Costello v Robert Addie and Sons (Collieries) Ltd: HL 20 Jan 1922

Paragraph 3 ( a) of the Explosives in Coal Mines Order of 1st September 1913 provides-‘If a shot misses fire the person firing the shot shall not approach, or allow anyone to approach, the shot-hole until an interval has elapsed of not less than ten minutes in the case of shots fired by electricity or by a squib, and not less than an hour in the case of shots fired by other means.’
Two shots were laid close together in a mine by two miners A and B, each of whom applied a light to his respective fuse. Both A and B were of opinion that A’s fuse had failed to ignite, but they retired to a place of safety as B’s fuse was burning. B’s shot went off, and thirty or forty minutes thereafter A returned to the shot-hole for the purpose of lighting the fuse attached to his shot.

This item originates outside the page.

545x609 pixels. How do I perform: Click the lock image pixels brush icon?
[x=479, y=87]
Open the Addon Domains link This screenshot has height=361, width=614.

As he approached his shot it went off and he was seriously injured. The arbitrator found as a fact that A had failed to light the fuse of his shot. Held ( aff. judgment of the Second Division) that A’s shot had missed fire within the meaning of the Order, and that as A had contravened the Order in approaching the shot-hole within an hour the accident did not arise out of and in the course of his employment.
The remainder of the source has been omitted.